As I said, the family is a social construction. This means that it's a product of the particular society and the needs of that society that you're living in. So in the United States, families are often distinguished two ways. We have the nuclear family and the extended family. Again, you probably are very, very familiar with these terms, because this is just taken for granted-- notions of how the family works. The nuclear family consists of two people and their children, and often, nuclear families are defined by marriage.

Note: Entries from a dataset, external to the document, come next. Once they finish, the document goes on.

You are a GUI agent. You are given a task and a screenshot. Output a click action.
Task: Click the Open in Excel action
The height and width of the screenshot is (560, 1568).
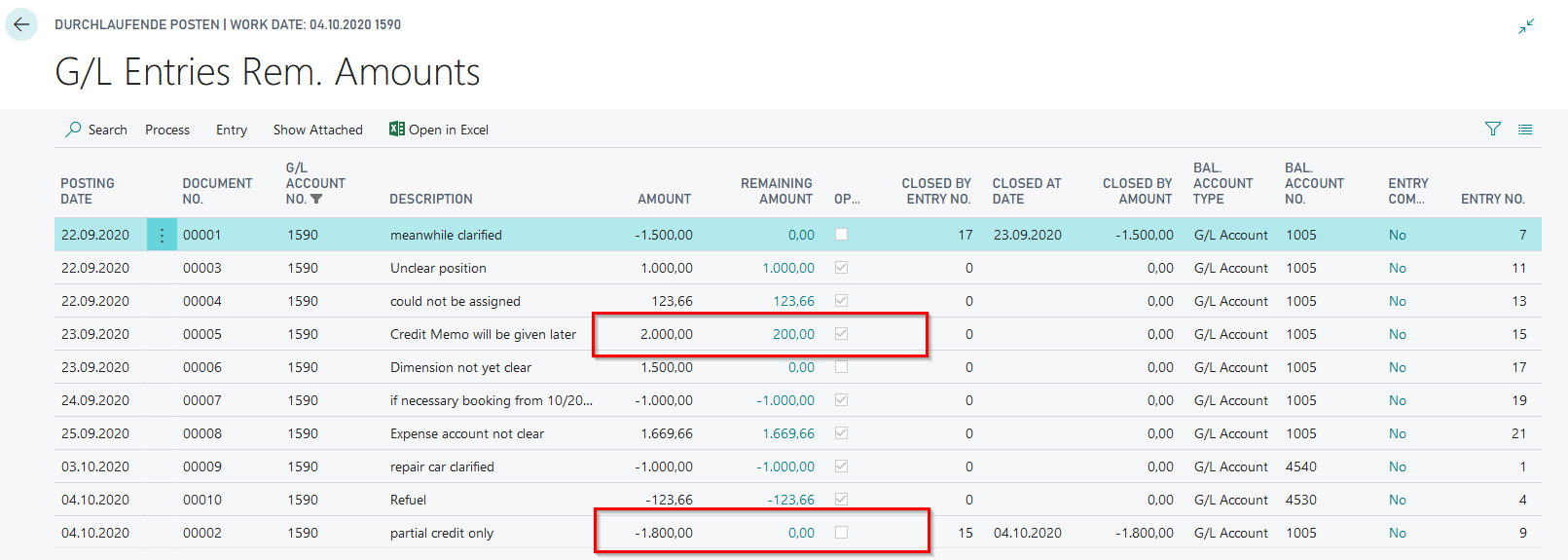(x=448, y=130)
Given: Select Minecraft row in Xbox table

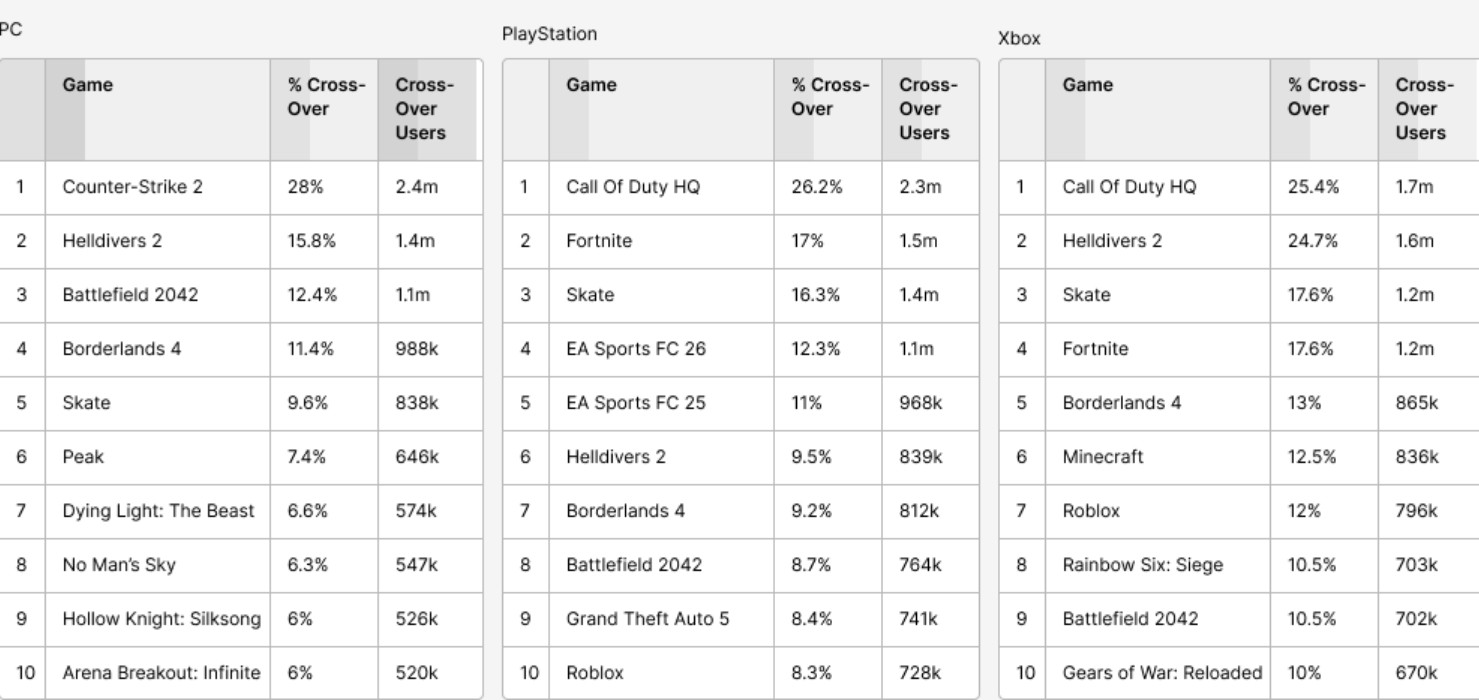Looking at the screenshot, I should 1239,457.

We all know what marriage is, but I'm going to define it for you as a legal union involving economic cooperation, sexual activity, and often, but not always, childbearing. The extended family is the nuclear family plus relatives like aunts, uncles, cousins. But your family is not natural. Ahh! What do you mean, my family's not natural? There's nothing natural about it. It's one way to organize relationships in society and to form that basic societal institution, the family unit, but there's nothing natural about it. It could've been done another way.
And understanding a similar idea, what we call kinship, is helpful for making sense of how social relationships make up a family. So kinship, then, is a culturally patterned social relationship based on common ancestry, marriage, or adoption. And with kinship, again I'm going to ask you the obvious question. Who are your ancestors? How do you trace your descent? Where do you come from? These answers are not natural, just like the way you answered the family question was not natural.
We constructed our ideas of family. Anthropologists looking at other societies with a comparative lens have really been the ones who have given us insights on the social construction of our relationships of common ancestry and kinship. They have fascinatingly identified seven different systems of kinship that are all distinct from each other. So, for instance, in our society, we draw a kinship relationship with our father's brother, and we call our father's brother uncle.
But in a different kinship system, one that anthropologists call the Iroquois system of kinship, your father's brother is not labeled as an uncle. They don't have that uncle relationship that we do. In the Iroquois system, then, your father's brother is labeled more strongly, and is also looked at as a parent. There's no distinction made for uncle, for your father's brother. But in the Iroquois system of kinship, your father's sister is called aunt, but your mom's sister is called parent. See, the sex is the same. But your mom's brother is uncle. So you see, it's more complicated than ours, and it defines the family differently.
And the point with including this bit about anthropology, then, is really just to show you that kinship and family are social constructions, and this is the lens that sociologists bring to studying these topics. I hope you enjoued this sociological introduction to family and kinship. Have a great rest of your day.